Python - A Simple Method for Refactoring Your Code For Extensibility

Published on April 15, 2018, 7:40 a.m.

Updated on April 10, 2020, 3:23 a.m.!

This article is for the beginner. Or if you're only used to procedural programming. Or to someone who uses Python just to write simple scripts. What I want to do is show you a way to refactor your scripts once you're able to get them to work. This won't necessarily speed up your script but will optimize your code for better organization and readability. When you organize your code and make it more readable, it may actually make it easier to find ways to speed up its execution.

The following scripts will show you this progression. Be aware that it will be very simple. This script will ask the user his/her name and will render a greeting back to them using their name. Each script will have the same functionality but will just be written in a progressively different way.

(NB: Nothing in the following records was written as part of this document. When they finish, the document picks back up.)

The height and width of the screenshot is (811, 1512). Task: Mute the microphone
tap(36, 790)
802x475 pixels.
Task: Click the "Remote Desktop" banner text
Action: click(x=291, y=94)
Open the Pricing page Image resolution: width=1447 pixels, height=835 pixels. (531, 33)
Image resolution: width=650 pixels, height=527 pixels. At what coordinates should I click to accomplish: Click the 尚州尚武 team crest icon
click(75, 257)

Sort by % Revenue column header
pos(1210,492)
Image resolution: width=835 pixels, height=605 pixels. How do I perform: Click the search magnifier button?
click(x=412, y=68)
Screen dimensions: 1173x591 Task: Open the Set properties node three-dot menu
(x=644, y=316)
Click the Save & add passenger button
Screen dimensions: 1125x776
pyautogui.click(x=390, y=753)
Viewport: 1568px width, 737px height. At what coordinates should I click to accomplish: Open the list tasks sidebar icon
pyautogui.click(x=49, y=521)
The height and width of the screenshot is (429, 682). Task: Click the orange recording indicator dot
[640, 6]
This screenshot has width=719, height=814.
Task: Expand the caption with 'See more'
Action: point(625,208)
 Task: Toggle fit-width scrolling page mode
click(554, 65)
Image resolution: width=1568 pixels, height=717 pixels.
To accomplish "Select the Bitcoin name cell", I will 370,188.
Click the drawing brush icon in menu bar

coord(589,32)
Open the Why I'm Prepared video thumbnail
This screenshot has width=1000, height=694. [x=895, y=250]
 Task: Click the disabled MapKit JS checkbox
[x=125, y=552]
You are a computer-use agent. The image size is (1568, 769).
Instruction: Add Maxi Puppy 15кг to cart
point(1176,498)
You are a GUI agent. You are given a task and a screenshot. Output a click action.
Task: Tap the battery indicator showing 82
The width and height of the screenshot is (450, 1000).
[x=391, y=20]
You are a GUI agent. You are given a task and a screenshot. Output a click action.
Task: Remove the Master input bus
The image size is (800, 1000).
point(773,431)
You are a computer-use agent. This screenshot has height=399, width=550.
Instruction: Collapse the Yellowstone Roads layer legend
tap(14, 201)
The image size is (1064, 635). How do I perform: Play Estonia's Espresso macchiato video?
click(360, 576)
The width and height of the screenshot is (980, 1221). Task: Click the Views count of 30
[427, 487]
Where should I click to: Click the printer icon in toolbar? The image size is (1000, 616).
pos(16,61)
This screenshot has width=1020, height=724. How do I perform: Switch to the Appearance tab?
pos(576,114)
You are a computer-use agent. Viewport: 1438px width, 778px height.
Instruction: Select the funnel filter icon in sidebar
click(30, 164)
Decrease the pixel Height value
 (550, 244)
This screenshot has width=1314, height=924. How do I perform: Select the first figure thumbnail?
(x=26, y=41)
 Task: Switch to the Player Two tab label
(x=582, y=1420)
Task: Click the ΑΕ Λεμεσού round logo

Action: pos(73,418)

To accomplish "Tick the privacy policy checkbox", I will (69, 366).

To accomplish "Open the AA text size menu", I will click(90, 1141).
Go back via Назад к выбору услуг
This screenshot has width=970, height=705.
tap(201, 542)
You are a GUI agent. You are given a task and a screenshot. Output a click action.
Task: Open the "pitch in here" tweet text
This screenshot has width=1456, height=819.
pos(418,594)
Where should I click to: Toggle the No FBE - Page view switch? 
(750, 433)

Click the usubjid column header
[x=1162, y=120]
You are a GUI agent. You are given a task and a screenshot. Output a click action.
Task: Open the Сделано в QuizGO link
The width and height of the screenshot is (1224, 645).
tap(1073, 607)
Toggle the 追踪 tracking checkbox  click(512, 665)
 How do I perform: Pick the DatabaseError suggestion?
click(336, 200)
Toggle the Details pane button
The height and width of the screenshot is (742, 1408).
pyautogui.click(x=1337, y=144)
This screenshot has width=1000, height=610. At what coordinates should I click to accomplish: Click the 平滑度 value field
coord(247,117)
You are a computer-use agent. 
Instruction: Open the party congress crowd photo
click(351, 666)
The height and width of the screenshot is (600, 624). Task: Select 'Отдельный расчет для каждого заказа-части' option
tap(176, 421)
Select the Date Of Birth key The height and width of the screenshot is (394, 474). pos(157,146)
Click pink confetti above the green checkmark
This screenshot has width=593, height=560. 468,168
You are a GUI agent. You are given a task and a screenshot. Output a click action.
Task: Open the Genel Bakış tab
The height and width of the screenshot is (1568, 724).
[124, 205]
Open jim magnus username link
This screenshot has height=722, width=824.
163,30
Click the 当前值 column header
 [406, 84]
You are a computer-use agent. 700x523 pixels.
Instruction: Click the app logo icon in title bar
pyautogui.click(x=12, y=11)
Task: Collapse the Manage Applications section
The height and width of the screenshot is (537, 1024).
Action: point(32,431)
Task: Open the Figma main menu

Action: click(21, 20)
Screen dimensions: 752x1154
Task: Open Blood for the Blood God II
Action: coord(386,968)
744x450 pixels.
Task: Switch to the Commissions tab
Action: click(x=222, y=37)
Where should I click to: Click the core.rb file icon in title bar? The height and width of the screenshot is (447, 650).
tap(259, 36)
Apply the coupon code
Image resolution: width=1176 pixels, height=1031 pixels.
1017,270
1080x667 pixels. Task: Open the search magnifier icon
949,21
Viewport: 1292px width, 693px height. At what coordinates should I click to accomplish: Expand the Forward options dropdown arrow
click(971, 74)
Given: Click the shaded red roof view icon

Should I Avoid premature optimization or not?

Ok, to get this part out of they way ... if you've read much on the subject of programming you have likely come across this saying:

"Premature optimization is the root of all evil (or at least most of it) in programming."

This saying is attributed to Donald Knuth who is a famous computer scientist. Certainly this has some truth to it (especially for compiled languages) but I think it may need some further clarification.

If I'm creating a full-fledged application from the ground up, I am going to optimize the orgranization and readability from beginning as much as I possibly can but I'm not going to worry about it being too perfect.

If I'm writing a script to do one main thing well, then I'm just going to start off with a procedural script and then refactor from there. This example will show the process as we go.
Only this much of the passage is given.